*Extracted material*

⁂

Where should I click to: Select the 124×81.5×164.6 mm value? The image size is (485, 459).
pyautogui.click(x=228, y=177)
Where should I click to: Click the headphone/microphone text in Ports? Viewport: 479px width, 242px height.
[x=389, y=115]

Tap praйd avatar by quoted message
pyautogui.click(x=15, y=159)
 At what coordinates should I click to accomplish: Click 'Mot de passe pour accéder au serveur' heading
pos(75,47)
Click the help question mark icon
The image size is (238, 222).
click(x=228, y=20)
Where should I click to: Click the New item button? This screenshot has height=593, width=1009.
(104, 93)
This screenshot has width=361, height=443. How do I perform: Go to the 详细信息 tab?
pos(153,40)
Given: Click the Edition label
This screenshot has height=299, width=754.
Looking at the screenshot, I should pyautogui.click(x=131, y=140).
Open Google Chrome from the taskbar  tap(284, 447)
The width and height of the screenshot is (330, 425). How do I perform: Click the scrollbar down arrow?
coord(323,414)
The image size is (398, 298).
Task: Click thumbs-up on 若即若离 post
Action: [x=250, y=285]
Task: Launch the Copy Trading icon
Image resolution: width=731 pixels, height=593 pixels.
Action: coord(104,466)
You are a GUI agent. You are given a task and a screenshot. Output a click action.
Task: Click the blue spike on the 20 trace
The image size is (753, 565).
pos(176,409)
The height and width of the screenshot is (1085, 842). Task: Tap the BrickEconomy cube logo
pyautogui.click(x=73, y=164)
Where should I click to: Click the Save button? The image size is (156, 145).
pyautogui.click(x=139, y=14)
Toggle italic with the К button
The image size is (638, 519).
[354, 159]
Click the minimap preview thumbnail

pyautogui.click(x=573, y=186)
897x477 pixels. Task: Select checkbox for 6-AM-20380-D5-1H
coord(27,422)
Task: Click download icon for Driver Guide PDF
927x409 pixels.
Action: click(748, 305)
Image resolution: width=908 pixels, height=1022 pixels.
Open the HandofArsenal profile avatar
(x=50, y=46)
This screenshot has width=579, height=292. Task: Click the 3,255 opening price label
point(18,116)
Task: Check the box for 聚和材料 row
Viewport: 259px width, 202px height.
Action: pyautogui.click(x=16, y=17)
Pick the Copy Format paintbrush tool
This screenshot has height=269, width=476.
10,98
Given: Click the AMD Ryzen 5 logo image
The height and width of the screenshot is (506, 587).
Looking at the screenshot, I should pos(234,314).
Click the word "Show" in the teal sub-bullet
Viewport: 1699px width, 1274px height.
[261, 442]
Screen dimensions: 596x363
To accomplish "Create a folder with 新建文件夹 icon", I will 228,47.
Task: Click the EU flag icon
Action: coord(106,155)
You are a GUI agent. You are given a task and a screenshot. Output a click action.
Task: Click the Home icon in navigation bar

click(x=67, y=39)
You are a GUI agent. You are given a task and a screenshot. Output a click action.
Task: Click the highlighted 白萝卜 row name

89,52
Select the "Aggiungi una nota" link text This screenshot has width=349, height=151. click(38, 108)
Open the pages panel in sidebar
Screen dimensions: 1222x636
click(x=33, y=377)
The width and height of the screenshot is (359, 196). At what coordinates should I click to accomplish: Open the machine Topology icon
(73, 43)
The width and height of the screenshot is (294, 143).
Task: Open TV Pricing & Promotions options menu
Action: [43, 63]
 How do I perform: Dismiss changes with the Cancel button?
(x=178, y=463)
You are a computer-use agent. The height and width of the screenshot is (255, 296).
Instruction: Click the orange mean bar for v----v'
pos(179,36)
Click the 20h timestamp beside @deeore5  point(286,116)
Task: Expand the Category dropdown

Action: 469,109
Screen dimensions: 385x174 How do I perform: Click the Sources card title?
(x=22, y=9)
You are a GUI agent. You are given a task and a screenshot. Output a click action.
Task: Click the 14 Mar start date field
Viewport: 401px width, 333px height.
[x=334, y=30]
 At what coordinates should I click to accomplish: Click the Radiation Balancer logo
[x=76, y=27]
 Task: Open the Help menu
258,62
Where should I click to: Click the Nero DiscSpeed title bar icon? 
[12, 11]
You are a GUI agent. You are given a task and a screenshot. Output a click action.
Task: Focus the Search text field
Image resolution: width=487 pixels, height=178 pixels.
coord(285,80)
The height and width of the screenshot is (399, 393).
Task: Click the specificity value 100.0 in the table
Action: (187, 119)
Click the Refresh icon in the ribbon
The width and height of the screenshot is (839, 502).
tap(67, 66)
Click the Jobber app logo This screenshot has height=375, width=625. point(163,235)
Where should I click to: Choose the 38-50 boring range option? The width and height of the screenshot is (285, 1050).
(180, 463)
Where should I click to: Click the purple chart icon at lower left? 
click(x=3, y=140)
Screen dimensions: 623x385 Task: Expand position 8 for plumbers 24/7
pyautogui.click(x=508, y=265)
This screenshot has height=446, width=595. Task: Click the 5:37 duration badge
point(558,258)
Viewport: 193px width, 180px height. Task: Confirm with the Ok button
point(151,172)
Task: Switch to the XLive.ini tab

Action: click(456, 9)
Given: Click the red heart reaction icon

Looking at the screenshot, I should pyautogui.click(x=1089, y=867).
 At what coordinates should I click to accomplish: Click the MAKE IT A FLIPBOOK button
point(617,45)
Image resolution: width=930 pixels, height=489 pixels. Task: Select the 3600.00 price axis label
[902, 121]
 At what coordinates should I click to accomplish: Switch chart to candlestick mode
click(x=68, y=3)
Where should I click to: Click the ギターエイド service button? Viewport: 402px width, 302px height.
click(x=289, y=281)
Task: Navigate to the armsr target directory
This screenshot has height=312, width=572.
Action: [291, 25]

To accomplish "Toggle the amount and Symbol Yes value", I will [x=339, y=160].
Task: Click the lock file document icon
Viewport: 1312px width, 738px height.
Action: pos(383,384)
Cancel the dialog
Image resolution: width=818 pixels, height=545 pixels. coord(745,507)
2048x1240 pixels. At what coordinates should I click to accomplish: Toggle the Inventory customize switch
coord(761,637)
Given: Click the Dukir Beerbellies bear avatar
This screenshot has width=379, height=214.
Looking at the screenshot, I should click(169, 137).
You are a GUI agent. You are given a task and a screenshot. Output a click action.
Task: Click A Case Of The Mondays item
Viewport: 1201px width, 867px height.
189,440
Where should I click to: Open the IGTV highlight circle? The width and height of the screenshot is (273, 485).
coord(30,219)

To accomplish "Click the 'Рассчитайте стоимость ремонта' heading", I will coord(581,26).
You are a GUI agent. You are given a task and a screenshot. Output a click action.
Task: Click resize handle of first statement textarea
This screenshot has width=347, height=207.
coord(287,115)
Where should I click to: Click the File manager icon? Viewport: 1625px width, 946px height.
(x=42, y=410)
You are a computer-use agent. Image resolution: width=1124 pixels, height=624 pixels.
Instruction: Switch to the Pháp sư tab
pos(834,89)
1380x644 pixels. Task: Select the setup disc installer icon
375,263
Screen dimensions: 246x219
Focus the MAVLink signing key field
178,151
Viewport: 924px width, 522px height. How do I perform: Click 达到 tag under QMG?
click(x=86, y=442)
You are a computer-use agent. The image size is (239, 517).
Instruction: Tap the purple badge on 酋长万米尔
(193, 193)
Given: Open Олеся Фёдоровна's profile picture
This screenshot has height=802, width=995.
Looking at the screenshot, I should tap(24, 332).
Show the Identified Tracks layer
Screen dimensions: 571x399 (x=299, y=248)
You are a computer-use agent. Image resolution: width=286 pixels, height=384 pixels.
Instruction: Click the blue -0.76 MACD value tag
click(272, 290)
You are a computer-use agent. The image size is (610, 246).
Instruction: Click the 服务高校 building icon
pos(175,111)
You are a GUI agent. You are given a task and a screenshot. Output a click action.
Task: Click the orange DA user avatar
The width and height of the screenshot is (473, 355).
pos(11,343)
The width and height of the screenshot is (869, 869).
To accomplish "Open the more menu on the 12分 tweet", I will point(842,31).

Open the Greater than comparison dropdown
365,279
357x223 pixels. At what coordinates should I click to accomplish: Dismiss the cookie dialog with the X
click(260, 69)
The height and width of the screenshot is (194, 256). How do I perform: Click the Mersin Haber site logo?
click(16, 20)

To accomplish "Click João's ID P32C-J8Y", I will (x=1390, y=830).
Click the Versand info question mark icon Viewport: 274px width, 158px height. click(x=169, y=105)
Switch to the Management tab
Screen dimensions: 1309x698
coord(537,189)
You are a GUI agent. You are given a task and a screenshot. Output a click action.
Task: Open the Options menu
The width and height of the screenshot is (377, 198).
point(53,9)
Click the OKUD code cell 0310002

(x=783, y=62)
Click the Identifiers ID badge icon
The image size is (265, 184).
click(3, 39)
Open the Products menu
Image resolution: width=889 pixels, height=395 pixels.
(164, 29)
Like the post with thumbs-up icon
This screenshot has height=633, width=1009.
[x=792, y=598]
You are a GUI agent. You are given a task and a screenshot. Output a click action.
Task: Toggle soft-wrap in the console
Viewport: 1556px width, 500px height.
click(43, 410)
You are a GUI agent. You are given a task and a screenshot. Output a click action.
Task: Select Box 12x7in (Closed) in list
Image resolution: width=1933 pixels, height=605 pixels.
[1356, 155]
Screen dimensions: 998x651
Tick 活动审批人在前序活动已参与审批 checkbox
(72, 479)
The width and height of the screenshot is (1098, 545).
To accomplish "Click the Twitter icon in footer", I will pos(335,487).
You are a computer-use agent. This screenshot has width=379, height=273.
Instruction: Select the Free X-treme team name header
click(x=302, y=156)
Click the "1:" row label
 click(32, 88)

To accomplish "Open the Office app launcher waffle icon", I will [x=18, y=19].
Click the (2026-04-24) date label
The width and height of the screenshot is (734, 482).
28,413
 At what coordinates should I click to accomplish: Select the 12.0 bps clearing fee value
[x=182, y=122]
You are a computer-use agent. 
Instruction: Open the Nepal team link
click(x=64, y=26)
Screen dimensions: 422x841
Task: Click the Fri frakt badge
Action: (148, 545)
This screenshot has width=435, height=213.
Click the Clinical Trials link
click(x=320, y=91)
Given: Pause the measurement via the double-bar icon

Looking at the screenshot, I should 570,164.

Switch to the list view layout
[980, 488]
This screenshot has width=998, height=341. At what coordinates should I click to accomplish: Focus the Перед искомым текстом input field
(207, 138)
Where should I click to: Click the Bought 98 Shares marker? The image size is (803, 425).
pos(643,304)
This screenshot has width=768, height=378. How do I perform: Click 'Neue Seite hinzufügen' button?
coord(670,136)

⁂

*What needs to be done*
Your answer must be every line from the listing above that holds the string "question".

*Response to the task*
Click the help question mark icon
Click the Versand info question mark icon Viewport: 274px width, 158px height. click(x=169, y=105)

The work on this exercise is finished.